WRITTEN TASK:
Put the entries into a two-column CSV with columns named "prompt" and "target", one row per entry, covering the stretch from the line containing "Task: Click the" through the line containing "click(171, 128)". Quote each field, replace line breaks with spaces, and leave out the pictures.

Stored records:
* Start *

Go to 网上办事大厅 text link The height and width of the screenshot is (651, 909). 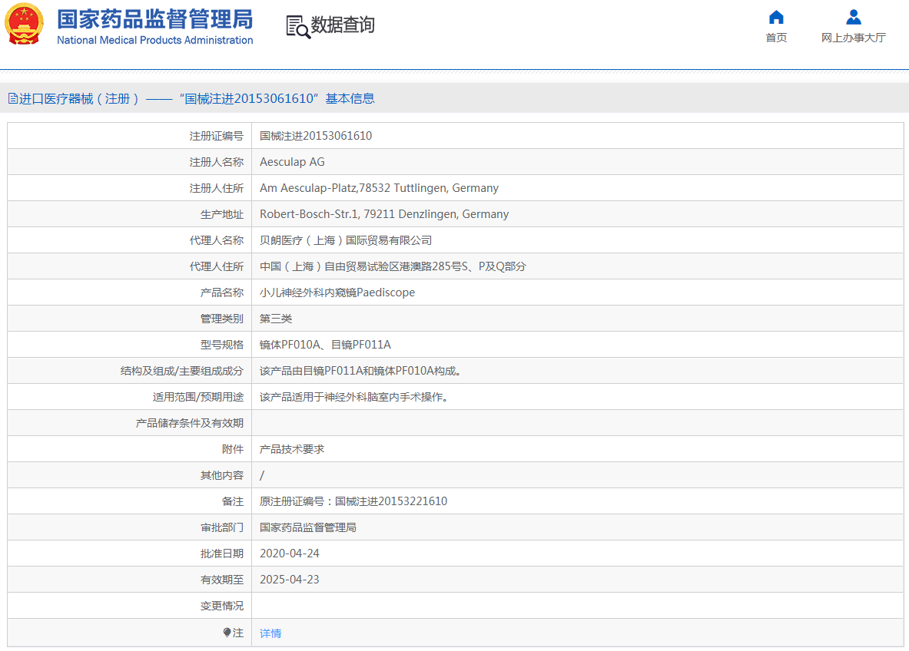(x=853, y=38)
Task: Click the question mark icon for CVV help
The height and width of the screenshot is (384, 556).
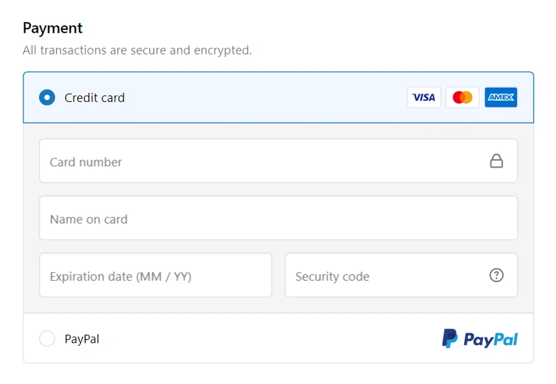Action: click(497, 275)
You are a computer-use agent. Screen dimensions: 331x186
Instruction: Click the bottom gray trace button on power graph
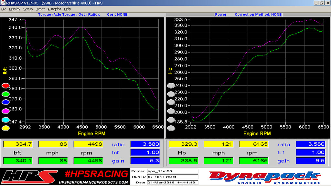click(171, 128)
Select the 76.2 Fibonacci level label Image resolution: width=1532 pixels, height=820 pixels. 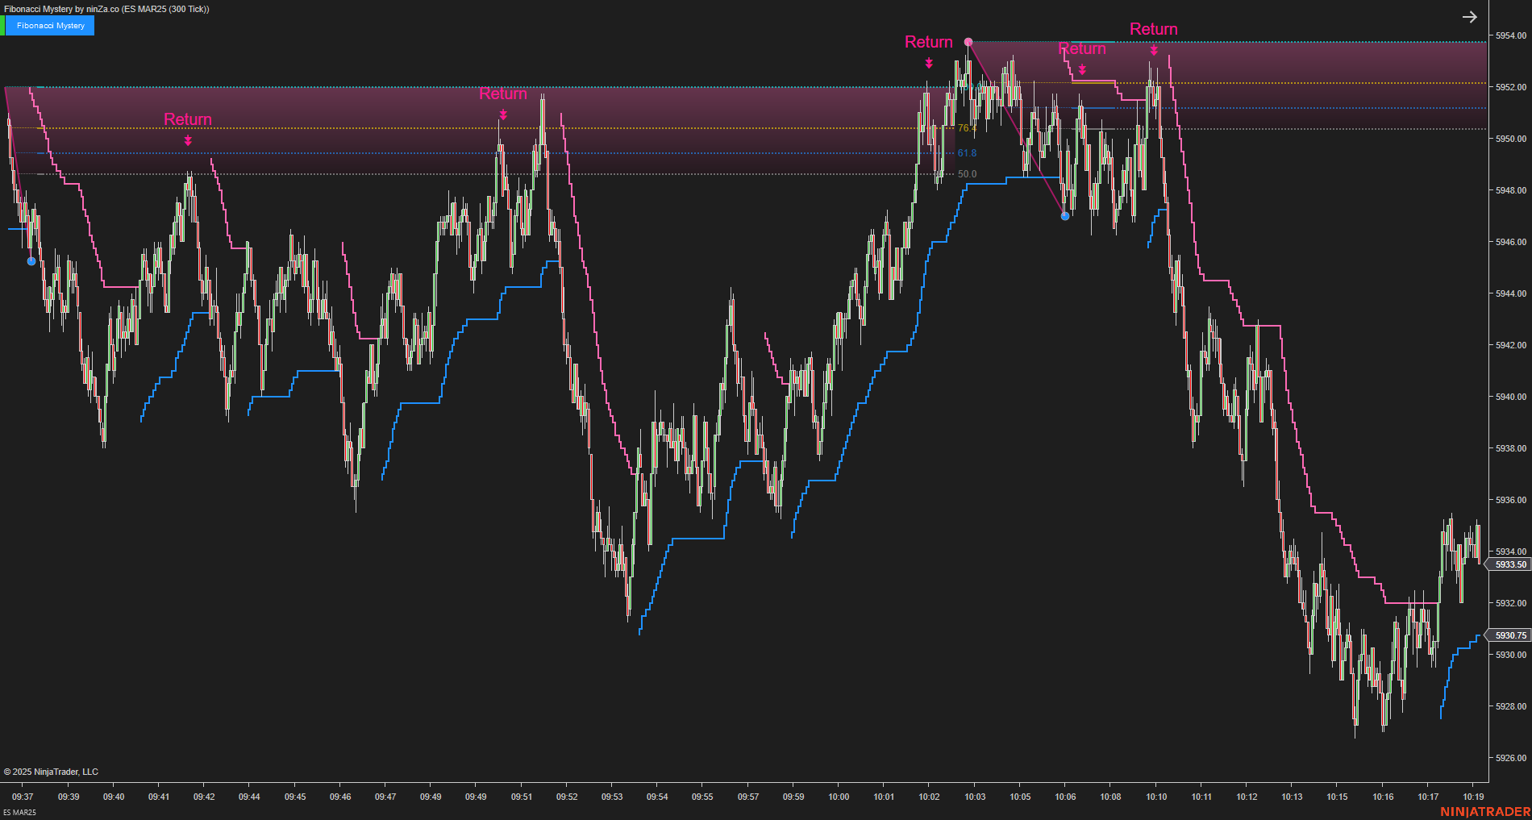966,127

* End *

EXPECTED OUTPUT:
prompt,target
"Task: Click the question mark icon for CVV help The height and width of the screenshot is (384, 556).","Action: click(497, 275)"
"You are a computer-use agent. Screen dimensions: 331x186 Instruction: Click the bottom gray trace button on power graph","click(171, 128)"